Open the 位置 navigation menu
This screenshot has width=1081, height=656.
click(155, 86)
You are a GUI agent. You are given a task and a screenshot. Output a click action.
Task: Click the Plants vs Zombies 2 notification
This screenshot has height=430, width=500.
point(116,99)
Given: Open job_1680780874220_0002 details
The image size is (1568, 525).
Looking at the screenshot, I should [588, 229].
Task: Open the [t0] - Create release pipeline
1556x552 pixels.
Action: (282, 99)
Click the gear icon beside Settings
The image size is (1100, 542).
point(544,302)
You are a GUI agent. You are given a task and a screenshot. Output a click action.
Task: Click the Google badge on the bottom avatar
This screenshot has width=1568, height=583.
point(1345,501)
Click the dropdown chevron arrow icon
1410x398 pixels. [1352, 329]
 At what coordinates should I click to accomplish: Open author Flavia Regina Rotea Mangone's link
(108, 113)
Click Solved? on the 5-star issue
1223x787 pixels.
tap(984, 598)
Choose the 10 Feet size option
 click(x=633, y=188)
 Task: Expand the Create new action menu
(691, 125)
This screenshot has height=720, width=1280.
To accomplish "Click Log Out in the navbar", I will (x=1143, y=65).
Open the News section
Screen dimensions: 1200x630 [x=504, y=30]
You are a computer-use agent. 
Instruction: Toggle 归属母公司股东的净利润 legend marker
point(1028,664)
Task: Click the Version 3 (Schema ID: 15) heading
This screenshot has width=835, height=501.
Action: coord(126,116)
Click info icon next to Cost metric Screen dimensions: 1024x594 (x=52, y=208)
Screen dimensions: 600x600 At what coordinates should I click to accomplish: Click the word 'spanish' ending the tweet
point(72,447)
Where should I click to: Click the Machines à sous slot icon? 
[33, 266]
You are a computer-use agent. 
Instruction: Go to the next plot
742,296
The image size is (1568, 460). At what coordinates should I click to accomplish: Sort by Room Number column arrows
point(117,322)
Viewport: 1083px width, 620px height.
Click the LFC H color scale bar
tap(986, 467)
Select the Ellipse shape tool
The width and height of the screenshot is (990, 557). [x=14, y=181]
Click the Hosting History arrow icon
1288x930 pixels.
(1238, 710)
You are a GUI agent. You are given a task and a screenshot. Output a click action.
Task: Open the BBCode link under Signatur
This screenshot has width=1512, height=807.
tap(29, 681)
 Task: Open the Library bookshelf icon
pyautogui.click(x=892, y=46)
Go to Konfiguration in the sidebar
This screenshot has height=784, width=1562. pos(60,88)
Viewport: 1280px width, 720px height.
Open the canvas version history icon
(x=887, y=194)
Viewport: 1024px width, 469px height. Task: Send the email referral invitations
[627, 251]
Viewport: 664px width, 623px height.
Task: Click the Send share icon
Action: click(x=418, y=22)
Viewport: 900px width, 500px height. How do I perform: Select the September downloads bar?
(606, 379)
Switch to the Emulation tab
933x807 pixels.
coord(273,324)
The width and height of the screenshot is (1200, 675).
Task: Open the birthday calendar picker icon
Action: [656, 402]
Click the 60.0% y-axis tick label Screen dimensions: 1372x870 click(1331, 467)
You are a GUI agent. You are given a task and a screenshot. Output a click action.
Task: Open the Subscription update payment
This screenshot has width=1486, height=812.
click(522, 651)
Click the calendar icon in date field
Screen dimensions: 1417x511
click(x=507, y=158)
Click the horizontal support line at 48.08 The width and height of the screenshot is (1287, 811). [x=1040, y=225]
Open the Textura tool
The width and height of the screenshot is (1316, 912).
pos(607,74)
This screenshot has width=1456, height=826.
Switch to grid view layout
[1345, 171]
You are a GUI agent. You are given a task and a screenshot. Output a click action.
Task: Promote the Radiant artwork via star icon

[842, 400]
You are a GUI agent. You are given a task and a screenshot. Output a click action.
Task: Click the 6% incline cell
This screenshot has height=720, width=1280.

Task brief ->
Line by line, repeat the material precisely.

Final answer ->
Open the 位置 navigation menu
This screenshot has width=1081, height=656.
click(155, 86)
You are a GUI agent. You are given a task and a screenshot. Output a click action.
Task: Click the Plants vs Zombies 2 notification
This screenshot has height=430, width=500.
point(116,99)
Given: Open job_1680780874220_0002 details
The image size is (1568, 525).
Looking at the screenshot, I should [588, 229].
Task: Open the [t0] - Create release pipeline
1556x552 pixels.
Action: (282, 99)
Click the gear icon beside Settings
The image size is (1100, 542).
point(544,302)
You are a GUI agent. You are given a task and a screenshot. Output a click action.
Task: Click the Google badge on the bottom avatar
This screenshot has width=1568, height=583.
point(1345,501)
Click the dropdown chevron arrow icon
1410x398 pixels. [1352, 329]
 At what coordinates should I click to accomplish: Open author Flavia Regina Rotea Mangone's link
(108, 113)
Click Solved? on the 5-star issue
1223x787 pixels.
tap(984, 598)
Choose the 10 Feet size option
 click(x=633, y=188)
 Task: Expand the Create new action menu
(691, 125)
This screenshot has height=720, width=1280.
To accomplish "Click Log Out in the navbar", I will (x=1143, y=65).
Open the News section
Screen dimensions: 1200x630 [x=504, y=30]
You are a computer-use agent. 
Instruction: Toggle 归属母公司股东的净利润 legend marker
point(1028,664)
Task: Click the Version 3 (Schema ID: 15) heading
This screenshot has width=835, height=501.
Action: coord(126,116)
Click info icon next to Cost metric Screen dimensions: 1024x594 (x=52, y=208)
Screen dimensions: 600x600 At what coordinates should I click to accomplish: Click the word 'spanish' ending the tweet
point(72,447)
Where should I click to: Click the Machines à sous slot icon? 
[33, 266]
You are a computer-use agent. 
Instruction: Go to the next plot
742,296
The image size is (1568, 460). At what coordinates should I click to accomplish: Sort by Room Number column arrows
point(117,322)
Viewport: 1083px width, 620px height.
Click the LFC H color scale bar
tap(986, 467)
Select the Ellipse shape tool
The width and height of the screenshot is (990, 557). [x=14, y=181]
Click the Hosting History arrow icon
1288x930 pixels.
(1238, 710)
You are a GUI agent. You are given a task and a screenshot. Output a click action.
Task: Open the BBCode link under Signatur
This screenshot has width=1512, height=807.
tap(29, 681)
 Task: Open the Library bookshelf icon
pyautogui.click(x=892, y=46)
Go to Konfiguration in the sidebar
This screenshot has height=784, width=1562. pos(60,88)
Viewport: 1280px width, 720px height.
Open the canvas version history icon
(x=887, y=194)
Viewport: 1024px width, 469px height. Task: Send the email referral invitations
[627, 251]
Viewport: 664px width, 623px height.
Task: Click the Send share icon
Action: click(x=418, y=22)
Viewport: 900px width, 500px height. How do I perform: Select the September downloads bar?
(606, 379)
Switch to the Emulation tab
933x807 pixels.
coord(273,324)
The width and height of the screenshot is (1200, 675).
Task: Open the birthday calendar picker icon
Action: [656, 402]
Click the 60.0% y-axis tick label Screen dimensions: 1372x870 click(1331, 467)
You are a GUI agent. You are given a task and a screenshot. Output a click action.
Task: Open the Subscription update payment
This screenshot has width=1486, height=812.
click(522, 651)
Click the calendar icon in date field
Screen dimensions: 1417x511
click(x=507, y=158)
Click the horizontal support line at 48.08 The width and height of the screenshot is (1287, 811). [x=1040, y=225]
Open the Textura tool
The width and height of the screenshot is (1316, 912).
pos(607,74)
This screenshot has width=1456, height=826.
Switch to grid view layout
[1345, 171]
You are a GUI agent. You are given a task and a screenshot. Output a click action.
Task: Promote the Radiant artwork via star icon

[842, 400]
You are a GUI agent. You are given a task and a screenshot. Output a click action.
Task: Click the 6% incline cell
This screenshot has height=720, width=1280.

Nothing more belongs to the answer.